“Hello, Susan. Come in and sit down. I’ve been expecting you.” Dr. Robbins came from behind his desk, motioning to a leather arm chair.
“Good afternoon, Dr. Robbins,” Susan responded.”Yes, mother’s heart attack got my attention.” She perched on the edge of the chair, tightly clutching her purse.
“I suspect it did,” he mused aloud, leaning against the edge of his desk. “But we already had a conversation about her condition at the hospital, so I suspect that this visit isn’t about her.”
“No, it’s not.” Susan looked up at him. “It’s about me. What are my chances of having the same thing? You know that my father died of congestive heart failure just two years ago. He was only seventy.”
“Yes, I remember.”
“He wasn’t that old. Seventy isn’t that old,” she hurried on, “and mother is only sixty-eight. What’s wrong with us?”
Not responding to her anxiety, Dr. Robbins paused and decided to grasp the teachable moment. “What do you know about heart disease, Susan?”
“Mostly what I see on television, you know, those commercials during the news. I don’t read the articles in the women’s magazines. They scare me.” When Dr. Robbins wrinkled his forehead into a frown, she quickly added, “I know that it happens to older people and that it runs in families.”
“Okay, that’s good for a start.” Dr. Robbins nodded approvingly. “Actually the heart researchers at the Framingham Institute use age and family history in their six test questions to see if people are at risk for heart disease. You are only fifty-one, so that’s a mark in your favor, but having both parents with heart disease suggests that genetics is not on your side. We can’t change your genetics or your age, but we can address the other risk factors.”

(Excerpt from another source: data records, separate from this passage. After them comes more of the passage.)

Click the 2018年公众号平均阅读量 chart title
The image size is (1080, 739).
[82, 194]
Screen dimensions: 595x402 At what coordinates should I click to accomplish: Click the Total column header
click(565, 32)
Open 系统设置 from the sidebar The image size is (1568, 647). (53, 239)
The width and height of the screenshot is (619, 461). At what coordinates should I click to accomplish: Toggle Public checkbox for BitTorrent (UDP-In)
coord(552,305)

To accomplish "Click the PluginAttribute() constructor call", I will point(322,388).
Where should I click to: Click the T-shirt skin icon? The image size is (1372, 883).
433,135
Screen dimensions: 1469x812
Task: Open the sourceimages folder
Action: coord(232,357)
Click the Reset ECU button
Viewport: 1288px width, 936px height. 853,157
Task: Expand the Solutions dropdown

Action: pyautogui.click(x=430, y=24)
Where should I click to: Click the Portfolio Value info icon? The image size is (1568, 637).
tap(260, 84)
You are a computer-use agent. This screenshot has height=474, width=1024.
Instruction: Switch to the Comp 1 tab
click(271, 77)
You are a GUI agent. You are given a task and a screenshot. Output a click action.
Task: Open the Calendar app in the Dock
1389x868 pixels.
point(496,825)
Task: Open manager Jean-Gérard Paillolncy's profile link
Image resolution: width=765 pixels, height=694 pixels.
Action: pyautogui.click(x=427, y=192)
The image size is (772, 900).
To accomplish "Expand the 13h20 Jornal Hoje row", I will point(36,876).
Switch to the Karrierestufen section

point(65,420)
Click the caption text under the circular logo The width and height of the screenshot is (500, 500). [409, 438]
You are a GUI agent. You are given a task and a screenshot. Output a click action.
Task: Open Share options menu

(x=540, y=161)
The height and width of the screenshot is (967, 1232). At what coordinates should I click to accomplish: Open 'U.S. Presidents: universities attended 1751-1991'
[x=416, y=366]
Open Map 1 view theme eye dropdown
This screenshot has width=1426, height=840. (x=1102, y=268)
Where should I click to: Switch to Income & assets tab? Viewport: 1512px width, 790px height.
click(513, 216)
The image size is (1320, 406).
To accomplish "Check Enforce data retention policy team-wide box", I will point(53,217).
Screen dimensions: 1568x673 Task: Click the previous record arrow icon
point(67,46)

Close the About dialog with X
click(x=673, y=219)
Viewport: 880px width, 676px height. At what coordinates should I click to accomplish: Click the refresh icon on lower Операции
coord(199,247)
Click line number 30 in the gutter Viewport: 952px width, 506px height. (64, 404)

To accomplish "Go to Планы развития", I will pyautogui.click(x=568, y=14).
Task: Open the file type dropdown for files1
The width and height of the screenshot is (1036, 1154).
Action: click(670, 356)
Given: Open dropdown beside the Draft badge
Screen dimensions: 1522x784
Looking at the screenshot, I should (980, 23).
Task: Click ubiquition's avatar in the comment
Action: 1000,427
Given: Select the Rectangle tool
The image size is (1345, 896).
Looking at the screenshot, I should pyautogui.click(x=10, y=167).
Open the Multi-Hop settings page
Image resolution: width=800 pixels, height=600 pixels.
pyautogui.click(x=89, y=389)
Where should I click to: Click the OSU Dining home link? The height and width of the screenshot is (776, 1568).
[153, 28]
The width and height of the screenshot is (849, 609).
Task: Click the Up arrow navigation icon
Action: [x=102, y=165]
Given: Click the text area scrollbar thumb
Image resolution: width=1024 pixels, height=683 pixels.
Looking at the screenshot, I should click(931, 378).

He stood up and moved behind his desk, reaching for her medical chart. “In my examination two months ago, you had a blood pressure-135/75,” he said as he sat down while scanning the pages. “Pre-hypertension we call it. Not too bad, except that we only got it down there with medication.” He looked up. “Those are the next two questions used to assess heart disease risk: Do you have high systolic blood pressure and do you take medications for it? Yes to both for you.”
“I don’t like to take medications,” Susan said, frowning. “They have side effects.”
“Yes, they do,” he agreed. “We probably use medicine way to much. But it’s only because people won’t make the lifestyle changes that we recommend, lifestyle changes that are probably more effective than any medicine.” He smiled quickly and looked at the chart again. “Which brings us to the last two factors: your total cholesterol was 272 mg/dL, and your HDL cholesterol, the good cholesterol, was 52 mg/dL.” He looked up at her again. “I would have expected a woman of your age to have a higher HDL cholesterol, at least 65 or more. A high HDL cholesterol level is one of the most helpful ways to prevent heart disease. It offsets a multitude of other bad markers, including your very high total cholesterol.”
“Okay,” Susan said, rising to the challenge, “how do I raise my HDL?”
“That’s good, Susan,” he immediately commented, “Take charge of what you can do.” Looking at the chart, he remarked, “I see that your weight is 185 pounds and your body mass index is 33.8. That puts you in the obese category.”
“It’s been a stressful two years, first Daddy and now Mother,” she murmured.
“And your weight has suffered as a result, and your cholesterol, too, no doubt,” he deduced. “Some doctors are suggesting that the body mass index is just as good a measure of heart risk as cholesterol, and I think they are right. A new marker that we didn’t check on you is C-reactive protein, a protein in the blood that indicates a high degree of inflammation. But given your inflammatory bowel disease and your arthritis, I would guess that you probably have a high inflammatory state in your body.” He closed the chart. “So what can we do about this? It’s actually easier than you think, if you’re willing to make some changes.”
“I am,” she said, nodding vigorously.
“Okay,” he said, reaching for his prescription pad. “I’m going to make an appointment with a dietician to talk about foods that increase inflammation, like transfats and high glycemic index foods.” When she looked puzzled, he asked, “Do you read labels on the foods you buy? No? You will learn.”
“But I’m a vegetarian,” she replied.
“That’s good. Meats can be highly inflammatory. But vegetarians frequently make poor choices in substituting for animal products.” He quickly scribbled several more lines on his pad and tore it off. “And now a prescription for an exercise program,” he said, writing again.